*BACAAN YANG DIBERIKAN*:
---

Mitos Seputar KPR

Rabu, 26 Agustus 2015 - 09:25 WIB
Mitos Seputar KPR
Mitos Seputar KPR
A A A
Lewat program kredit pemilikan rumah (KPR) Anda dan pasangan bisa memiliki rumah idaman. Namun, sebelum memutuskan mengambil keputusan, ada baiknya Anda mencermati sejumlah hal agar tidak terjebak pada mitos seputar KPR yang beredar di masyarakat dan sering menyesatkan.

KPR dibuat untuk dapat membantu masyarakat, khususnya yang berasal dari kalangan kurang mampu atau menengah ke bawah untuk bisa mendapatkan rumah sebagai tempat tinggal yang layak. Meskipun istilah ini cukup dikenal luas, dalam kenyataannya, banyak sekali yang masih kurang mengerti detail dan tata cara dari program KPR ini.

Beberapa mitos bahkan dipercaya oleh masyarakat mengenai program KPR yang ternyata salah kaprah. Diantaranya, banyak masyarakat yang mengira hanya perlu menabung untuk membayar uang muka rumah (DP/down payment). Salah satu pengeluaran terbesar dalam membeli rumah adalah membayar uang muka, sebanyak 10% – 30% dari harga jual rumah.

Akan tetapi, jangan lupakan biaya-biaya tambahan lain saat membeli rumah, yaitu bea meterai, biaya aplikasi, biaya penilaian, biaya legal, dan asuransi KPR. Untuk memenuhi semua biaya tersebut, ada baiknya Anda harus mempertahankan dana taktis atau dana cadangan yang memiliki jumlah sekitar tiga bulan gaji sehingga Anda akan merasa aman di masa depan.

Mitos lainnya adalah semakin besar uang muka, semakin baik. Membayar uang muka lebih besar dari yang ditetapkan, memang membuat jumlah pinjaman lebih kecil, sehingga cicilan bulanan pun lebih ringan. Akan tetapi, hal tersebut menyebabkan uang Anda banyak tersedot, sehingga tidak memiliki dana untuk biaya perbaikan rumah atau keperluan lain.

Ada baiknya Anda menyimpan kelebihan uang muka tersebut untuk keadaan darurat. Ada lagi yang berpendapat, membayar cicilan lebih besar untuk mempersingkat tenor. Kecuali Anda memiliki KPR Flexi, membayar cicilan bulanan lebih dari yang diwajibkan mungkin hanya akan memberi sedikit keuntungan bagi Anda.

Lebih jauh lagi, dalam periode lock-in yang biasanya diterapkan pada sebagian besar pinjaman rumah sekarang ini, Anda bahkan dapat diberi penalti karena menyelesaikan secara lunas pinjaman rumah Anda. Mitos lainnya misalnya, melakukan refinancing KPR adalah sebuah ide buruk. Refinancing adalah mengambil KPR atau pinjaman rumah baru untuk melunasi pinjaman rumah lama.

---

*TUGAS YANG DIMINTA*: Dalam bacaan tentang mitos seputar KPR di atas, berapa persen dari harga jual rumah yang harus dibayarkan sebagai uang muka?

*INFORMASI YANG DIBERIKAN*:
---

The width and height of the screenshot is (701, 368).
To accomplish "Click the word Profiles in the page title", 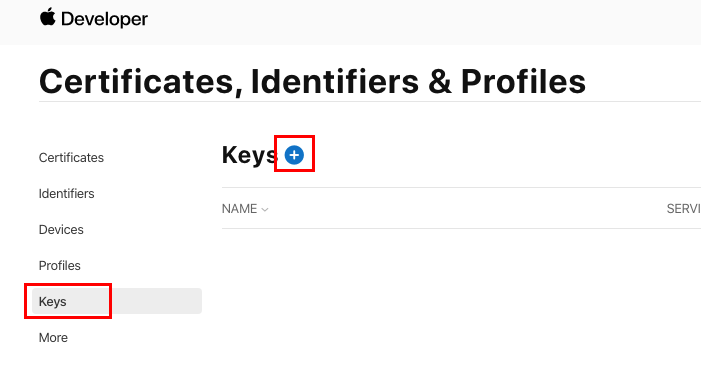I will [x=523, y=81].
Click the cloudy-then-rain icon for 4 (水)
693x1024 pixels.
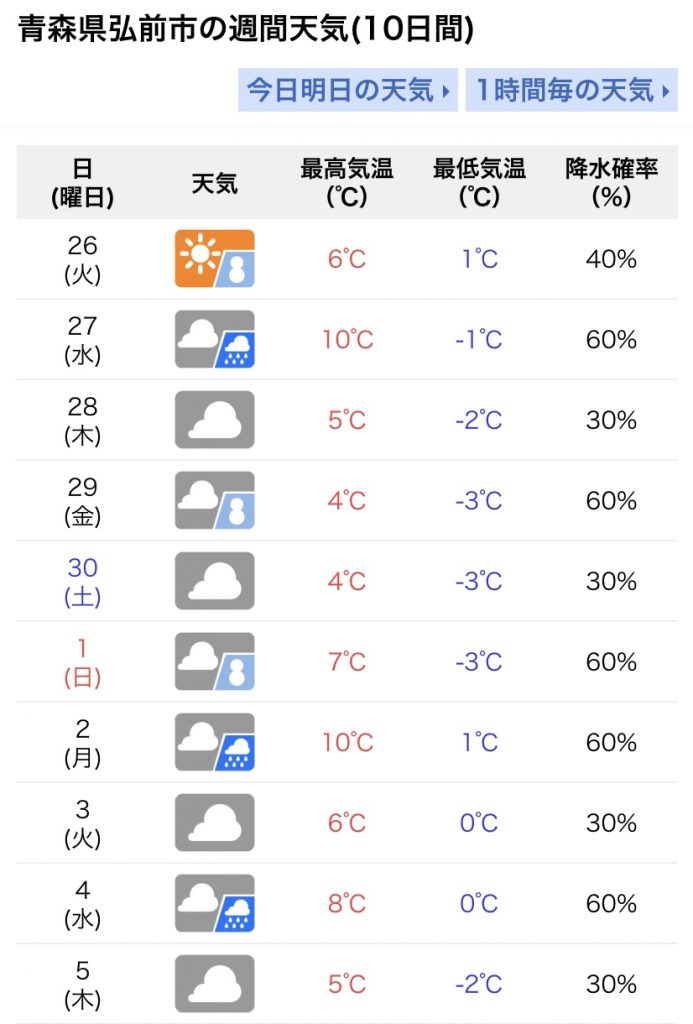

---

*JAWABAN YANG BENAR*: Uang muka yang harus dibayarkan sebanyak 10% – 30% dari harga jual rumah.